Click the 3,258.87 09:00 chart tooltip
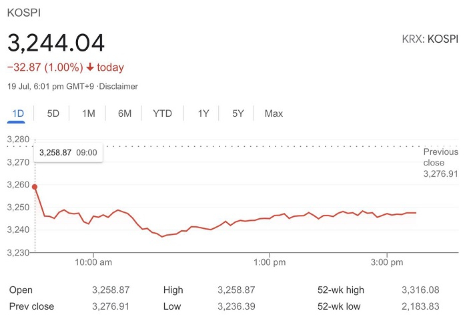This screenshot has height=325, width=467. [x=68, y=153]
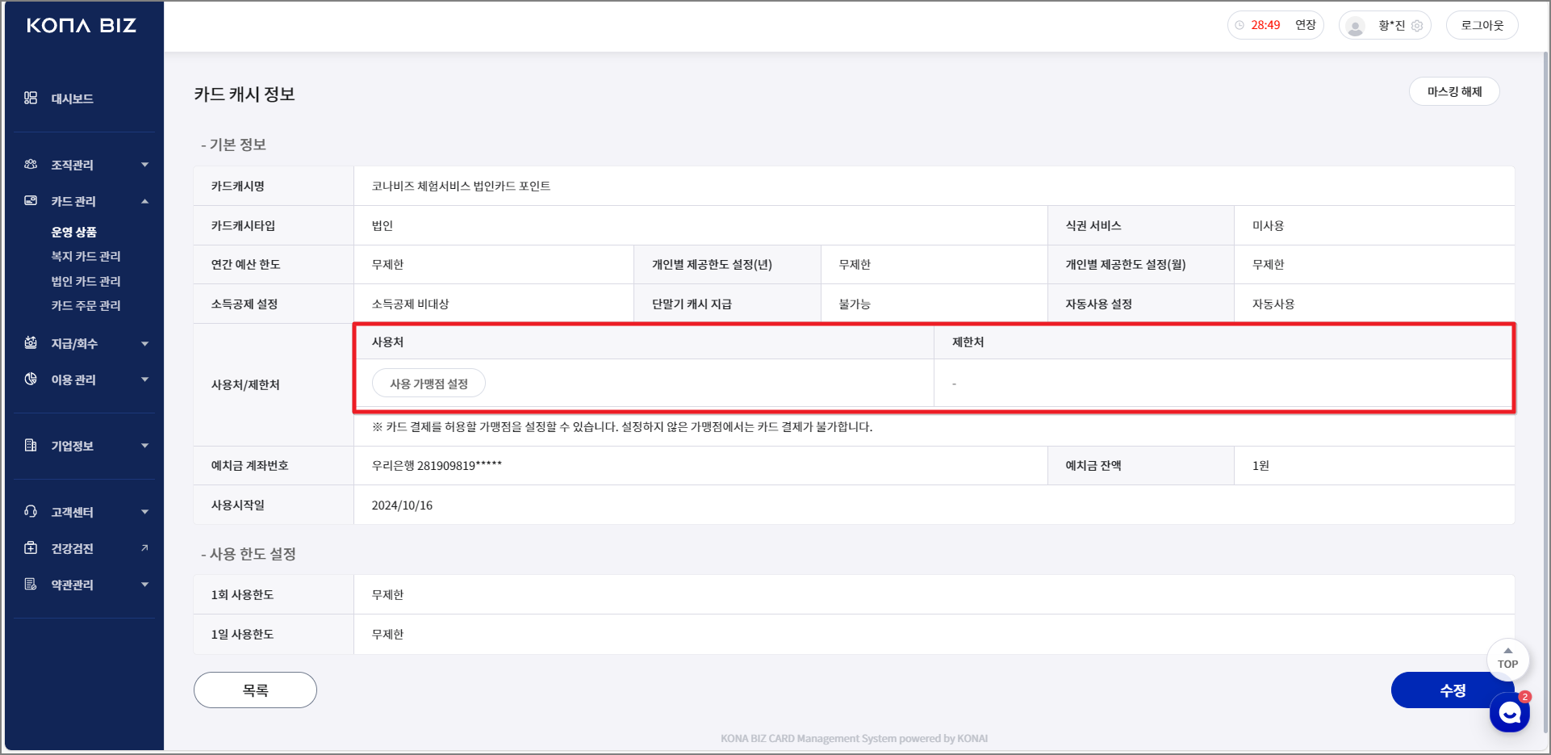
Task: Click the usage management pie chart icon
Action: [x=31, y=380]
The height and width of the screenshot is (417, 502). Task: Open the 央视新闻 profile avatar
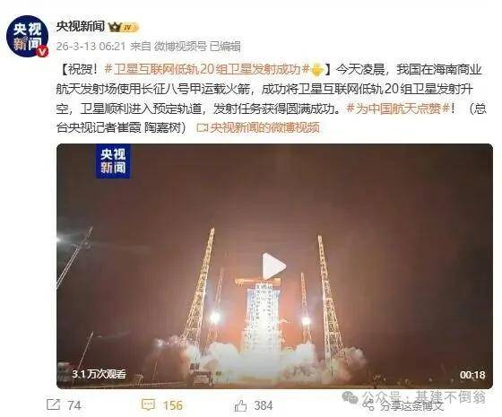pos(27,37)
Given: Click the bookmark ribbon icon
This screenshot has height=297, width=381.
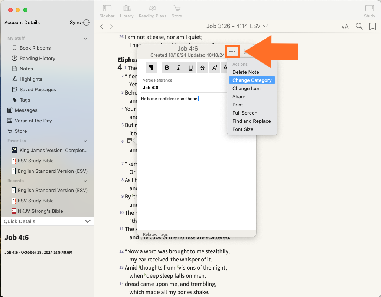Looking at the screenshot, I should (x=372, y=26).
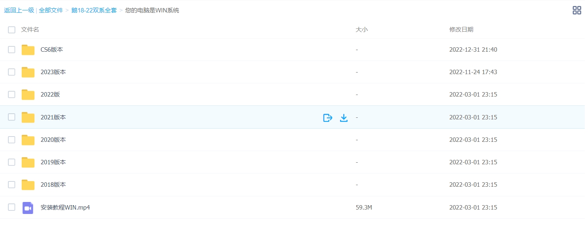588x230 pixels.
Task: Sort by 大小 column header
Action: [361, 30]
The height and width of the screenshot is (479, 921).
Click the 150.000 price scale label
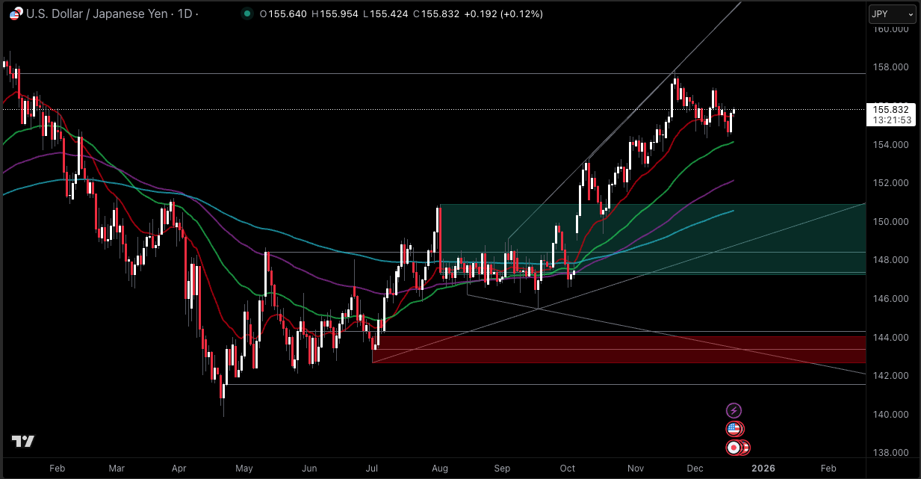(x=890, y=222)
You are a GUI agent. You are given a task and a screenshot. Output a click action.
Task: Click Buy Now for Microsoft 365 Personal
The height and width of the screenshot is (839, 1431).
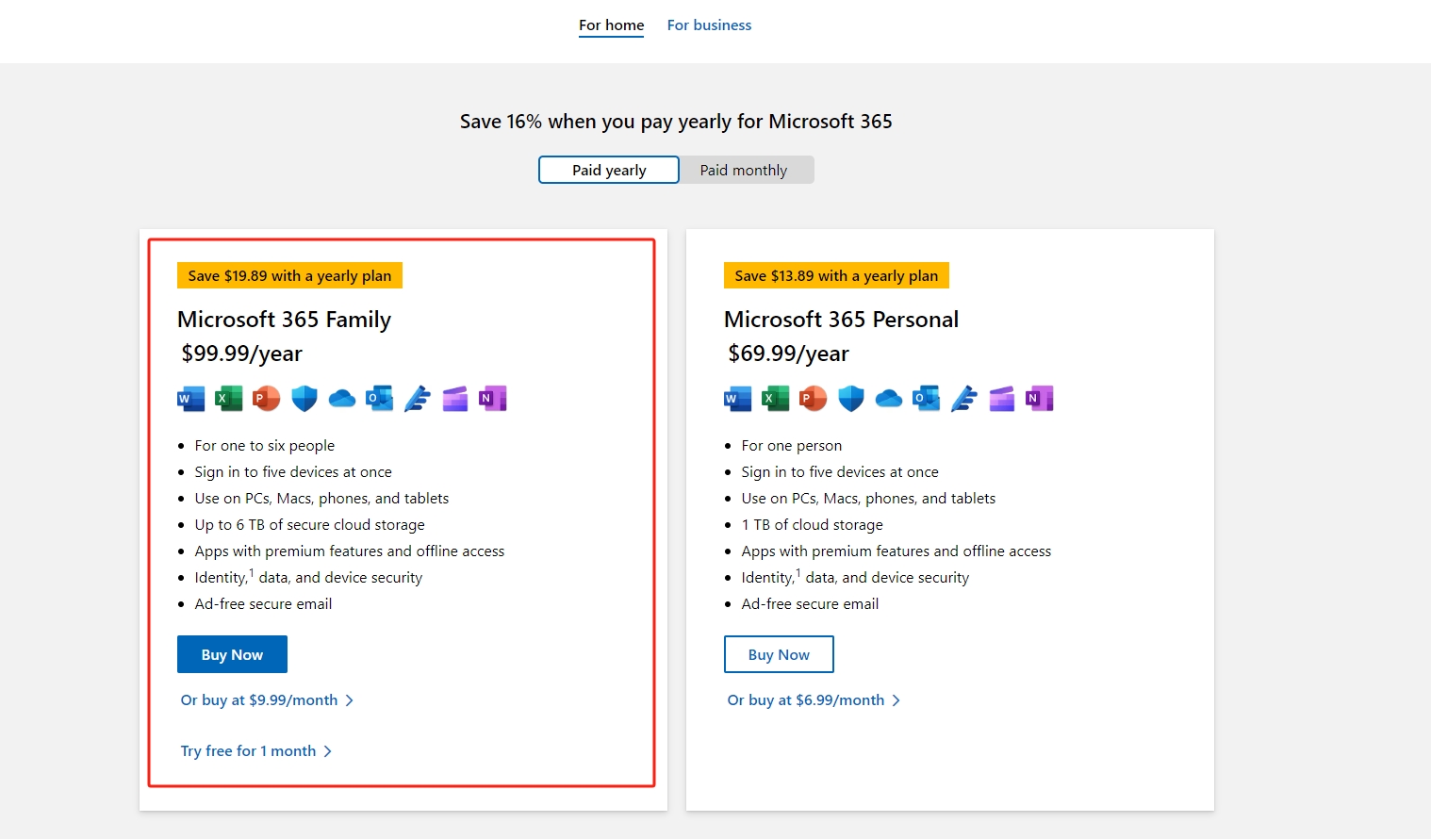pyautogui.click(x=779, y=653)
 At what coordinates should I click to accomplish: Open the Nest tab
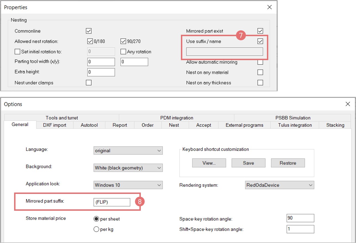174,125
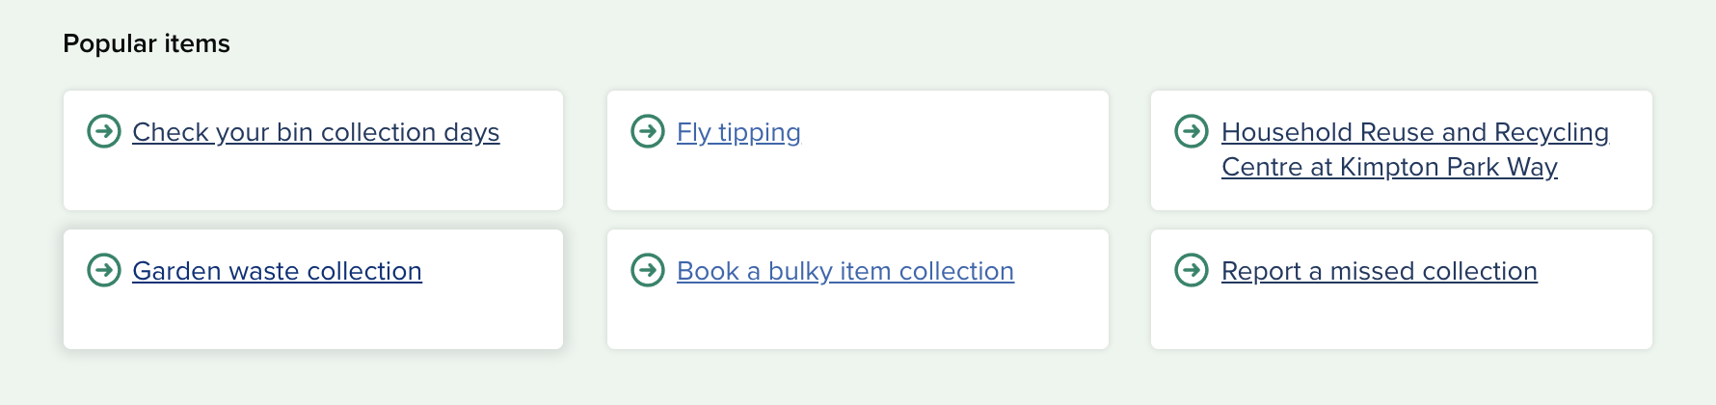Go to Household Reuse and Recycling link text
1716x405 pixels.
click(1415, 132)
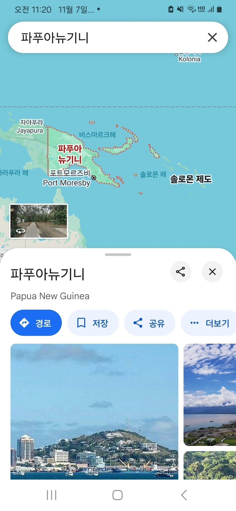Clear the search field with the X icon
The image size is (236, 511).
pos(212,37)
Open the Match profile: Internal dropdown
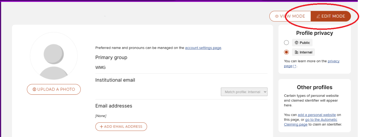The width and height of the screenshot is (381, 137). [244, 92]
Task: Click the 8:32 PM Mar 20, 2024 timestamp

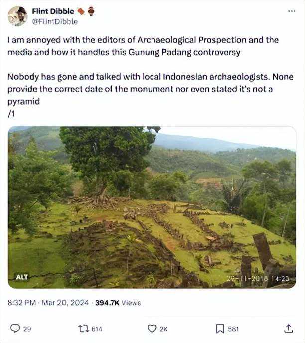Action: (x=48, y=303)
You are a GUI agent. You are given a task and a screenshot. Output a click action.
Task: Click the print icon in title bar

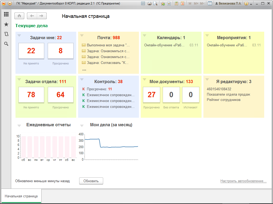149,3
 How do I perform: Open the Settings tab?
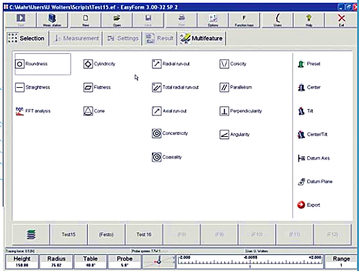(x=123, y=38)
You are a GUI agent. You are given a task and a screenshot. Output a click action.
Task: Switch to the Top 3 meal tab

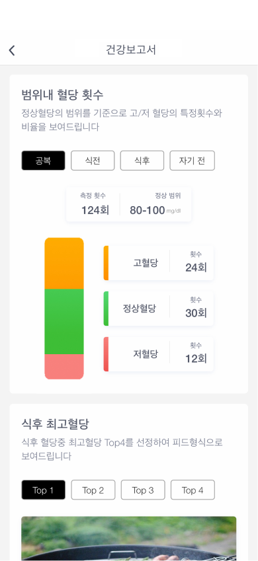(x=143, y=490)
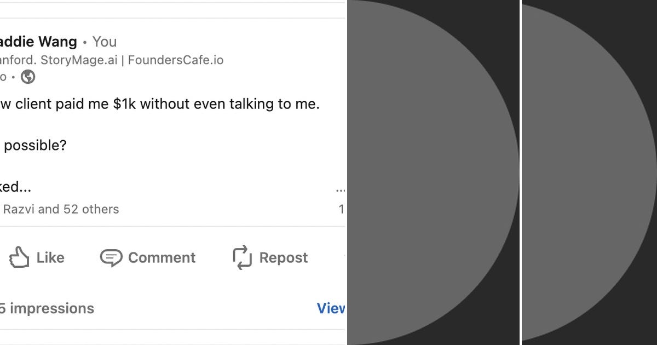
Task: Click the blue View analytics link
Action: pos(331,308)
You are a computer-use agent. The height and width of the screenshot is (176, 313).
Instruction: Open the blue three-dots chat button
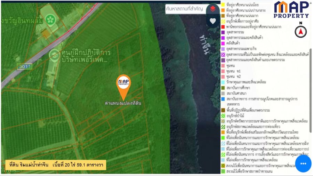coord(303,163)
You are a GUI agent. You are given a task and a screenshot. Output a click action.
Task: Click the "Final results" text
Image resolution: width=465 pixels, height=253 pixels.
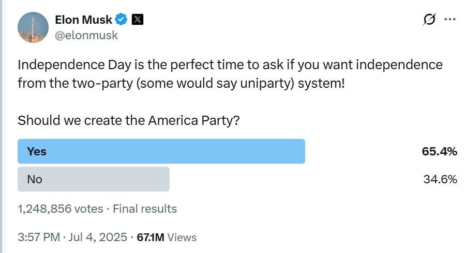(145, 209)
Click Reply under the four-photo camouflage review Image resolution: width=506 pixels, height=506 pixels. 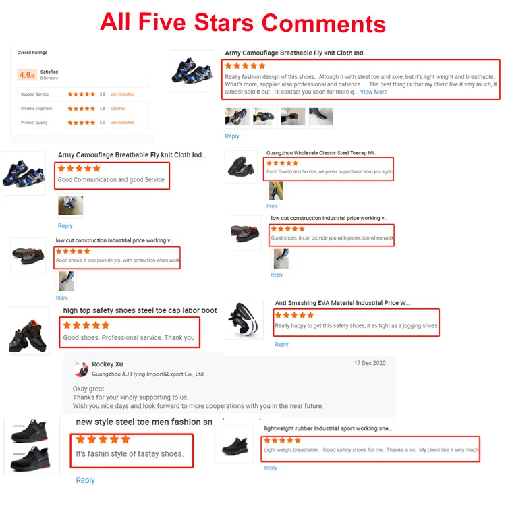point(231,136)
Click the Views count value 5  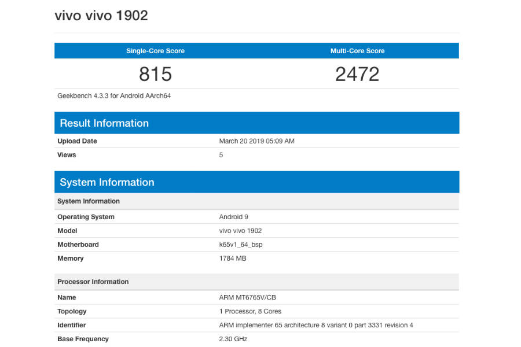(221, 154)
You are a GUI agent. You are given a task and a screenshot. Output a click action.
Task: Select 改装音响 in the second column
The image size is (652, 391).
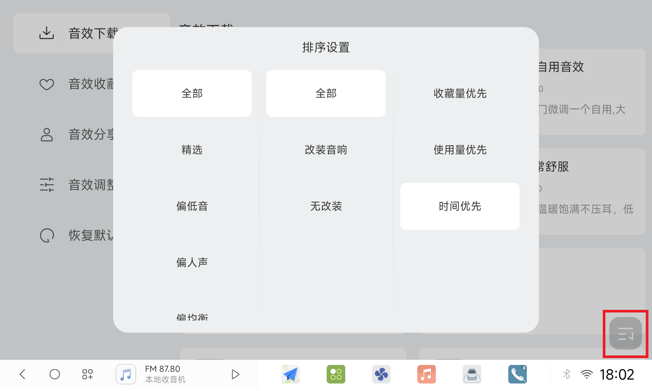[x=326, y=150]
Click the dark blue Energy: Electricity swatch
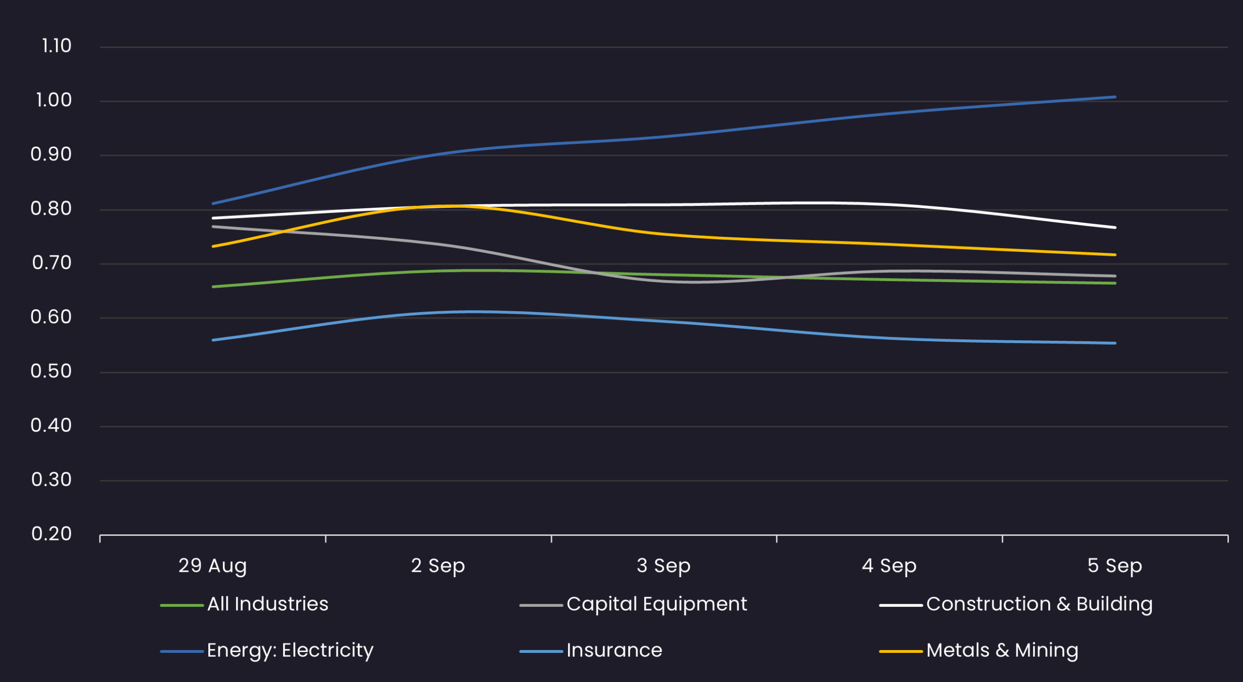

◆ ◆ ◆ ◆ ◆ ◆ ◆

Instruction
Reproduce the material above word for word, from its first line through the line containing "(x=890, y=222)", and include both ends. Leave the pictures out of your answer.

Answer in full
Click the 3,258.87 09:00 chart tooltip
This screenshot has height=325, width=467. [x=68, y=153]
Task: Click the usage management pie chart icon
Action: [x=31, y=380]
The height and width of the screenshot is (417, 502). Task: Open the 央视新闻 profile avatar
pos(27,37)
Given: Click the bookmark ribbon icon
This screenshot has height=297, width=381.
Looking at the screenshot, I should (x=372, y=26).
588x230 pixels.
Task: Sort by 大小 column header
Action: [361, 30]
The height and width of the screenshot is (479, 921).
Click the 150.000 price scale label
(x=890, y=222)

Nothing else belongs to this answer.